Most embolizations of CCF can be performed with the patient awake but sedated. This allows better monitoring of the patient's vision or neurologic condition. In some cases, such as acute occlusion of high flow fistulae in which normal perfusion pressure breakthrough may be of concern, performance of the procedure with the patient awake may be specifically necessitated for monitoring purposes. When prolonged procedures are expected or in cases in which patient cooperation is questionable because of age, mental status, or anxiety, general anesthesia may assist considerably in the successful and efficient performance of a procedure. Efficacy thresholds are outlined in the accompanying table.
Safety
During treatment, complications may be encountered involving either the eye or the cerebral circulation. As mentioned earlier, use of particulate or liquid embolic material can cause acute venous outflow obstruction, resulting in worsening of the elevation of intraocular pressure.
Neurologic decline during balloon embolization of a high flow fistula has been reported, with relief afforded with partial balloon deflation (13). This was attributed to normal perfusion pressure breakthrough after reestablishment of intracranial arterial pressurization when the fistula was occluded. This can be successfully treated with graded occlusion.
As is the case with any transarterial procedure, embolic complications that can result in stroke are possible. Routine use of heparin during these procedures limits the incidence of that complication. The use of smaller introducer catheters may also limit the incidence of intimal injury from the introducer catheter.
Special mention should be made of the hazards inherent in the treatment of patients with Ehlers-Danlos syndrome. The arteries are extremely fragile, arterial dissection and rupture may occur, and venous packing may be difficult to achieve. Safety thresholds are outlined in the accompanying table.
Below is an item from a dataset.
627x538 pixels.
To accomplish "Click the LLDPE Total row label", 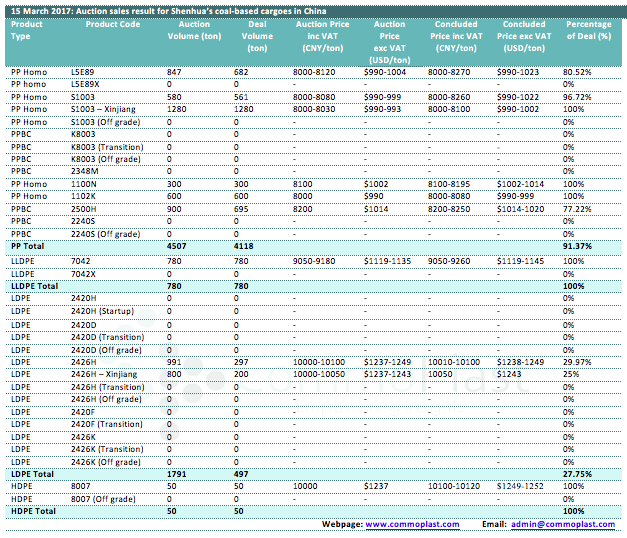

Applications of These Principles to AVF Occurring Elsewhere
The clinical constellation of signs and symptoms that occurs with other AVF depends on the neuroanatomic structures involved, but most commonly relate to sequelae of venous hypertension also. Some common problems associated with AVF of the CNS include cerebral hemorrhage (either from associated aneurysms or from venous rupture related to venous hypertension), stroke (either from embolic phenomena or from cerebral steal by the fistula), transient ischemic symptoms related to cerebral steal, progressive deficit from increasing mass effect from the lesion or adjacent cerebral edema, and progressive deficit from cerebral steal. High flow fistulae can also be associated with increased intracranial pressure, especially when associated with venous outflow restriction. More global symptoms, such as headache, memory loss, and decreasing level of consciousness, can also be seen and may be a harbinger of either progression of the primary disease or of the development of complications. However, the endovascular physician must be sufficiently familiar with the clinical neurologic examination and with the broad spectrum of clinical signs and symptoms associated with these lesions, so that he is able to integrate the findings with the therapeutic plan. This is necessary for follow-up purposes as well.
Quality Improvement
All fistula embolizations should be monitored within the overall quality improvement program of the facility. Incidence of complications and unexpected admissions should be recorded and periodically reviewed for the opportunity to improve care. These data should be collected in a manner that complies with statutory and regulatory peer review procedures to protect the confidentiality of the peer review data.